800 WORD STORY ~ TWAT

After last month’s variation with our solo efforts, Eden Baylee and I get back to normal with the fourth in the series of 800-word collaborative stories. This one has a blunt, uncompromising title but it’s definitely not gratuitously intended. Honestly.  If you’re new to this whole 800 word story idea, the background to it is spelled out here.

Prompt: It wasn’t so much that I’d been blind to the truth. It was just that I’d seen the truth differently.
Parts 1 and 3: Bill
Parts 2 and 4: Eden

***

Twat

Teachers generally don’t get a good press. Oh yes, there are the pious words in the broadsheets about dedication, vocational callings, responsibility for preparing the next generation and the rest, but alongside them are the mutterings from parents who have ‘real’ jobs and envy them their long holidays and 9 to 4 working days in centrally heated classrooms.

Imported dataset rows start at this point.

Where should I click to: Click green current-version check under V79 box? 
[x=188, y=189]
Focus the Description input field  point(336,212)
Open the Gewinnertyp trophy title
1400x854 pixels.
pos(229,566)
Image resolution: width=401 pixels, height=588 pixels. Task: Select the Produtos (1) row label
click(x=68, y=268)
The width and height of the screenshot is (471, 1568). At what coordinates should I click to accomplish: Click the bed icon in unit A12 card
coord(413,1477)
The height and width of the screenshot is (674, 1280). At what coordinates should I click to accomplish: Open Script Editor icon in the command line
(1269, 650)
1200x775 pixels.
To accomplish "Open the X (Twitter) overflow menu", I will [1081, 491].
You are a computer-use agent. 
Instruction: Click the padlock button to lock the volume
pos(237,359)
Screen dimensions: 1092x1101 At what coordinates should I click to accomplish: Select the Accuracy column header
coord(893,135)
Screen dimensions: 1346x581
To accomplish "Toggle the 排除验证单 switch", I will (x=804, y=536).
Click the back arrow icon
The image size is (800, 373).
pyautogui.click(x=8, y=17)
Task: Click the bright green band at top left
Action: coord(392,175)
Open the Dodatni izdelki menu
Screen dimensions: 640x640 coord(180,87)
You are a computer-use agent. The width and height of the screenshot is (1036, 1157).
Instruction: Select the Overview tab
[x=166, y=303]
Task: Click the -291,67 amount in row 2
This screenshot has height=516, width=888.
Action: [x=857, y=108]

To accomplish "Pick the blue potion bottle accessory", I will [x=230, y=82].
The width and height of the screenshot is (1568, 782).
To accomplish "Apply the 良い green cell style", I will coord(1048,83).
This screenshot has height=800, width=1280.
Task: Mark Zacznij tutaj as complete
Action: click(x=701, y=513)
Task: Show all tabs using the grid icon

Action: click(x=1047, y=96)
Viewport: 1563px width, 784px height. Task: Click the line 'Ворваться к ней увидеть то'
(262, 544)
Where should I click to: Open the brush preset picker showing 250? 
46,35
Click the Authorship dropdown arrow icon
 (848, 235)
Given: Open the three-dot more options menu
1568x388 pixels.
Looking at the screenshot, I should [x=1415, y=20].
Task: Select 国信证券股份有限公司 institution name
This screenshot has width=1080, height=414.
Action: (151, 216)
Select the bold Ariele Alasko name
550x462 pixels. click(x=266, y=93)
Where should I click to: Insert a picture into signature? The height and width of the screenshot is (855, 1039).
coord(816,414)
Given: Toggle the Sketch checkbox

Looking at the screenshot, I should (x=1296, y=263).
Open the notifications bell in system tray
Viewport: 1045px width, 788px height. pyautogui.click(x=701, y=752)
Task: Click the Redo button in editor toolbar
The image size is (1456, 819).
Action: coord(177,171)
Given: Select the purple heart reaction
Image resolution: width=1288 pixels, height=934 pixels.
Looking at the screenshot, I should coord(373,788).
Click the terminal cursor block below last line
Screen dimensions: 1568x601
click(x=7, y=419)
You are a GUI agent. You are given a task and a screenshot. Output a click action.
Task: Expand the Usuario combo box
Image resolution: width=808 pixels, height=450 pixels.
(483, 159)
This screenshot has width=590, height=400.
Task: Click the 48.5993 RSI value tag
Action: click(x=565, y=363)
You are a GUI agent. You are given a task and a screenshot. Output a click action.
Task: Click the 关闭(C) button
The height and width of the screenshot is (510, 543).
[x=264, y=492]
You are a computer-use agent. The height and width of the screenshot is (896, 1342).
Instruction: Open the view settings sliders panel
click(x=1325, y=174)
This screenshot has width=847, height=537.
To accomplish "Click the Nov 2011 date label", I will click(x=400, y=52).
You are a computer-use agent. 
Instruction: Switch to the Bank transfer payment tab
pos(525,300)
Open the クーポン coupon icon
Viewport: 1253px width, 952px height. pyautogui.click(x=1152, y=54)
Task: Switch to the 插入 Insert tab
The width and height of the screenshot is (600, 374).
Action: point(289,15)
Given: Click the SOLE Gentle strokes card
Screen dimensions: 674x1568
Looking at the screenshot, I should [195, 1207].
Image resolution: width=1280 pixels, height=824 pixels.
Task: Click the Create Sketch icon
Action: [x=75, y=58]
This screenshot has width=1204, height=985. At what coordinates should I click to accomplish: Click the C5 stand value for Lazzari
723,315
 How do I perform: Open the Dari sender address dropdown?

But those same parents are glad enough when the school holidays end and they can dump their brats at the school gates and let some other poor sod look after them for the rest of the day.

For me, it all came out when Kenny Briggs told his dad, Big Kenny, a bricklayer, that I’d said in Social Studies that women were second-class citizens.  Well, I had. And it’s true. Most women are still treated like skivvies. But the way Kenny told it, his dad reckoned I’d been slagging off his mum. Well, I had in a way. I’d seen the two of them at a parents’ evening and it was pretty obvious to me that Mrs Briggs was basically bullied by both Kennys.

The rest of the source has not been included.